Der § 8 des KabEntw. lautete: „Als beratende und begutachtende Körperschaften sind eine Heeres- und Marinekammer zu bilden, deren Mitglieder aus geheimer Wahl hervorgehen. Erstere untersteht dem Chef der Heeresleitung, letztere dem Chef der Marineleitung.“ (R 43 I /609 , Bl. 150).

Zu einer politischen Erörterung der Bestimmungen über die Heeres- und Marinekammer drohte es zu kommen, weil die Kammern bereits im Oktober 1920 Gegenstand einer Auseinandersetzung zwischen der SPD und General von Seeckt gewesen waren. Siehe dazu RTBd. 345, S. 807 –808; vgl. auch den Artikel „Strammstehkammer“, Vorwärts Nr. 438 vom 3.9.1920.

Zu 2: Die Minister Koch, v. Raumer, Heinze, Brauns und Groener waren übereinstimmend der Anschauung, daß durch die Bestimmung dieses Abschnitts die Einheit der Reichswehr und die zentrale Befehlsgewalt des Reiches gefährdet würde9.

9

Es handelte sich dabei um die §§ 10–15 des KabEntw., die die landsmannschaftlichen Bestimmungen des Wehrgesetzes enthielten (R 43 I /609 , Bl. 150–151). Danach sollten in den Ländern auf Verlangen Landeskommandanten ernannt werden. Diese sollten innerhalb ihres Dienstbereiches die besonderen Landesinteressen wahrnehmen (§ 10).

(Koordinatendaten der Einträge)
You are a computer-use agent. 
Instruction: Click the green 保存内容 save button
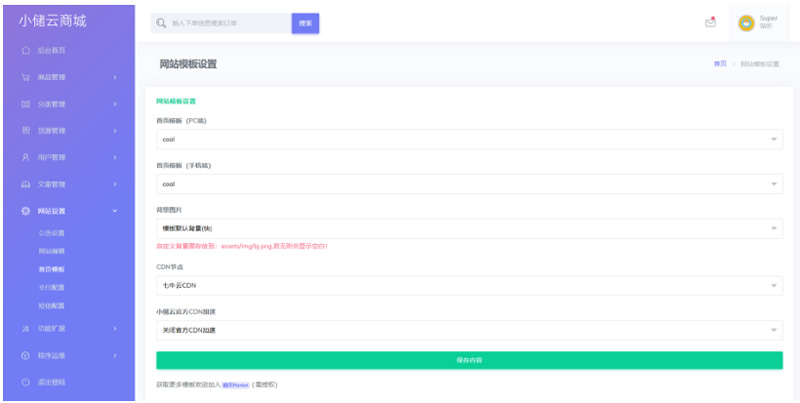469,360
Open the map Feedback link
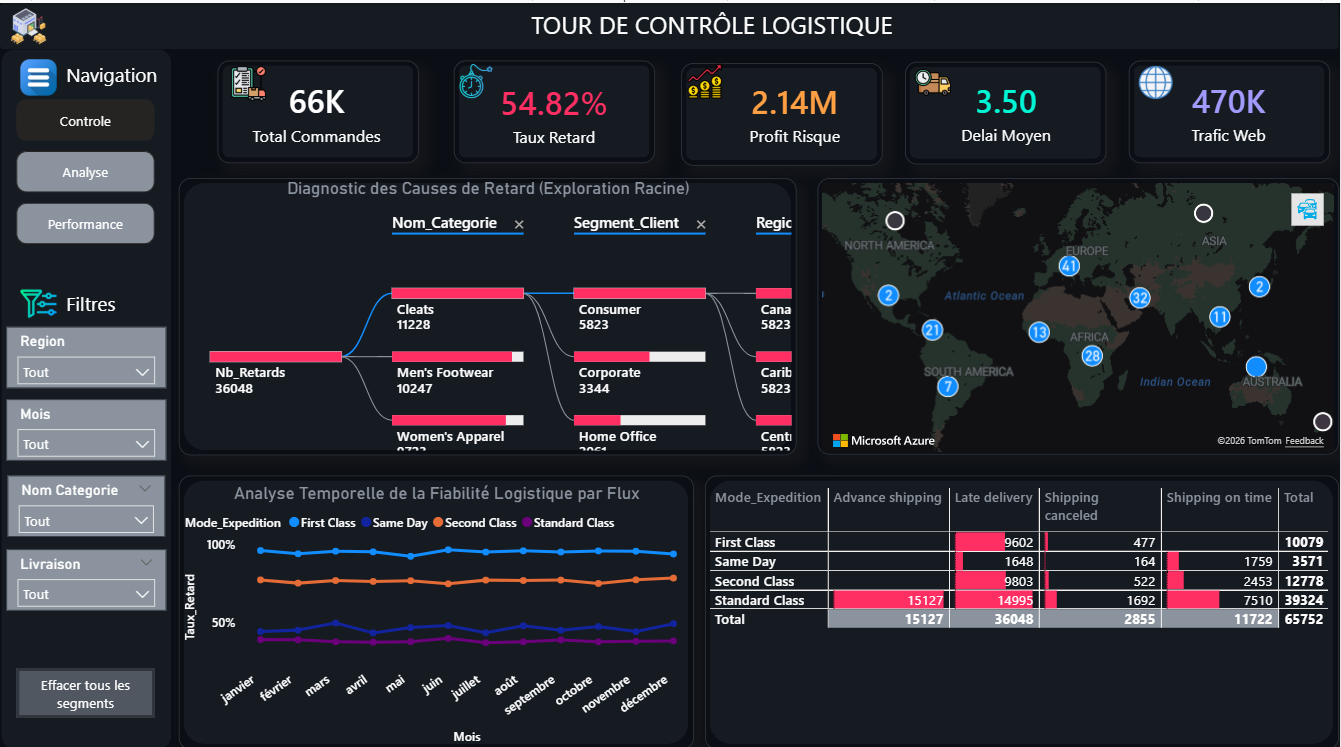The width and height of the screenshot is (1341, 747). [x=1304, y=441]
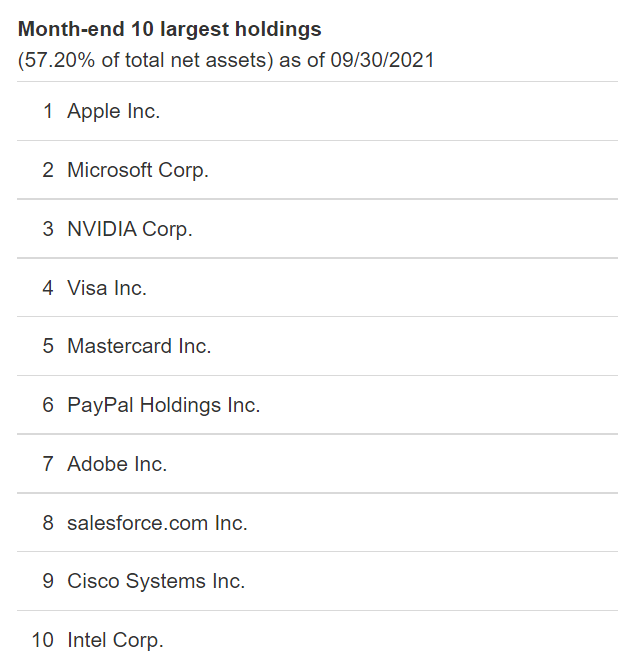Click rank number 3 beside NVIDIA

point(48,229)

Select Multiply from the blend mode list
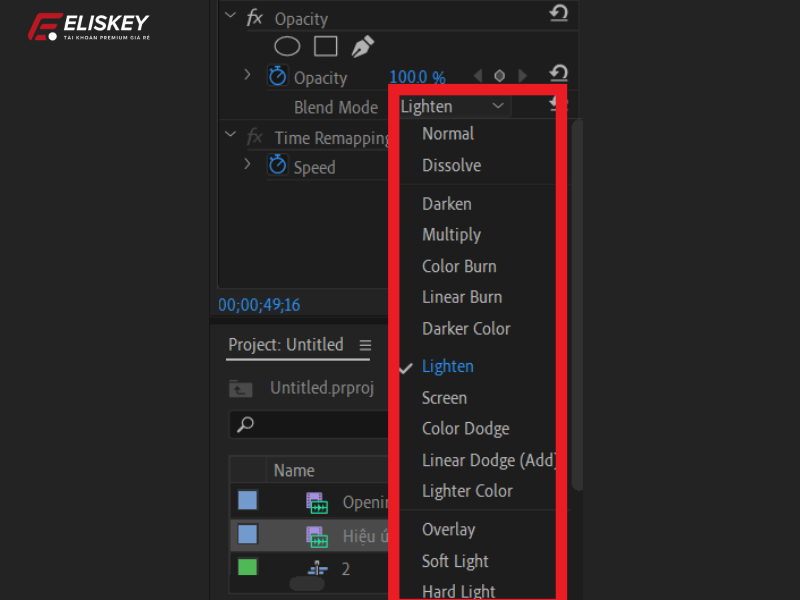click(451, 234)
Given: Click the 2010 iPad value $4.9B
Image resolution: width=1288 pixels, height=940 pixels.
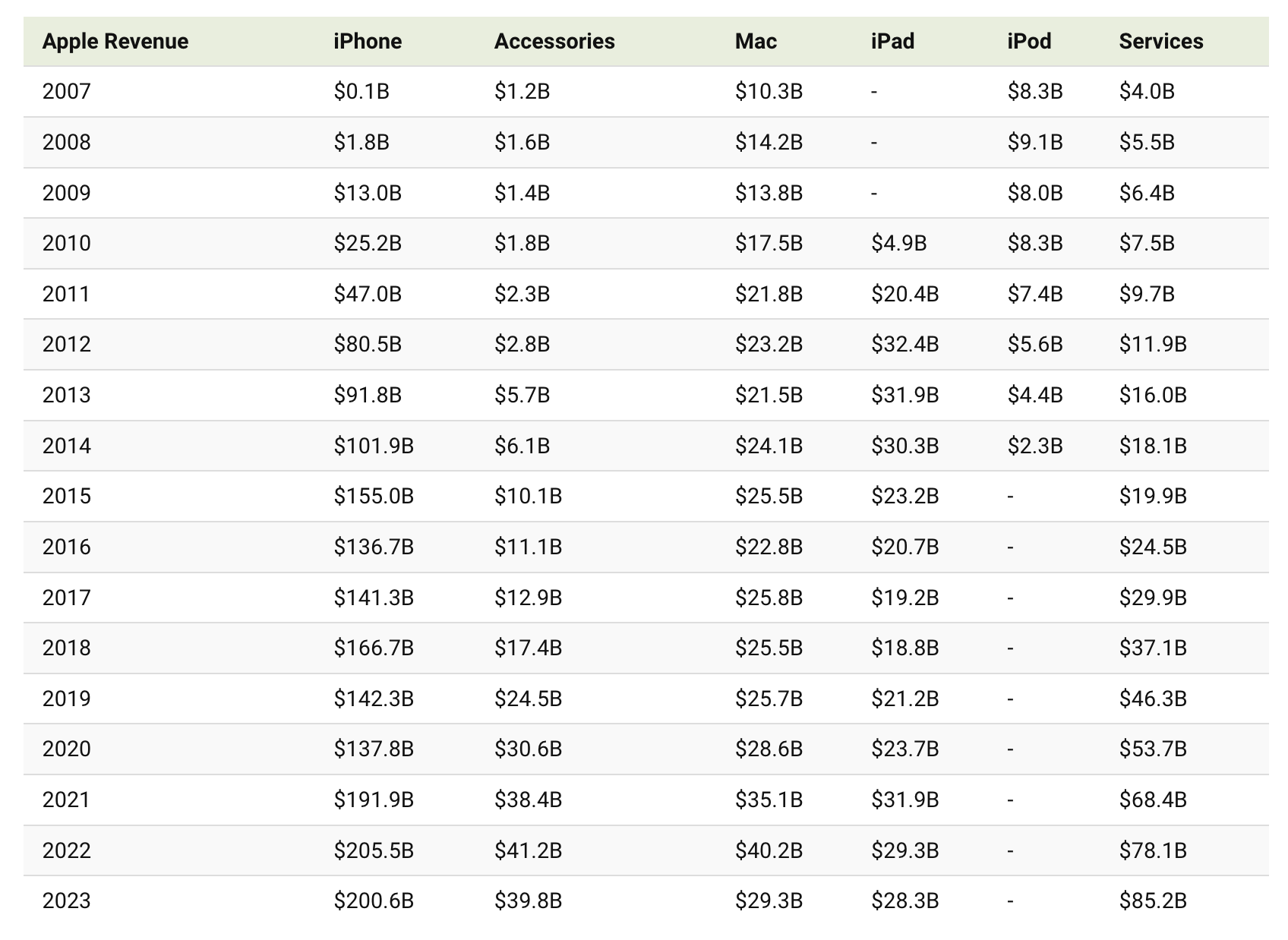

> [AUFGABENDETAILS]: Kannst du den Text zum Wehrgesetz-Entwurf wiedergeben, beginnend bei „Der § 8 des“ und endend mit „Reiches gefährdet würde9.“, und dabei „Oktober 1920“ gegen „November 1920“ austauschen? Die Daten werden hier nicht gebraucht.

> [LÖSUNG DER AUFGABE]:
Der § 8 des KabEntw. lautete: „Als beratende und begutachtende Körperschaften sind eine Heeres- und Marinekammer zu bilden, deren Mitglieder aus geheimer Wahl hervorgehen. Erstere untersteht dem Chef der Heeresleitung, letztere dem Chef der Marineleitung.“ (R 43 I /609 , Bl. 150).

Zu einer politischen Erörterung der Bestimmungen über die Heeres- und Marinekammer drohte es zu kommen, weil die Kammern bereits im November 1920 Gegenstand einer Auseinandersetzung zwischen der SPD und General von Seeckt gewesen waren. Siehe dazu RTBd. 345, S. 807 –808; vgl. auch den Artikel „Strammstehkammer“, Vorwärts Nr. 438 vom 3.9.1920.

Zu 2: Die Minister Koch, v. Raumer, Heinze, Brauns und Groener waren übereinstimmend der Anschauung, daß durch die Bestimmung dieses Abschnitts die Einheit der Reichswehr und die zentrale Befehlsgewalt des Reiches gefährdet würde9.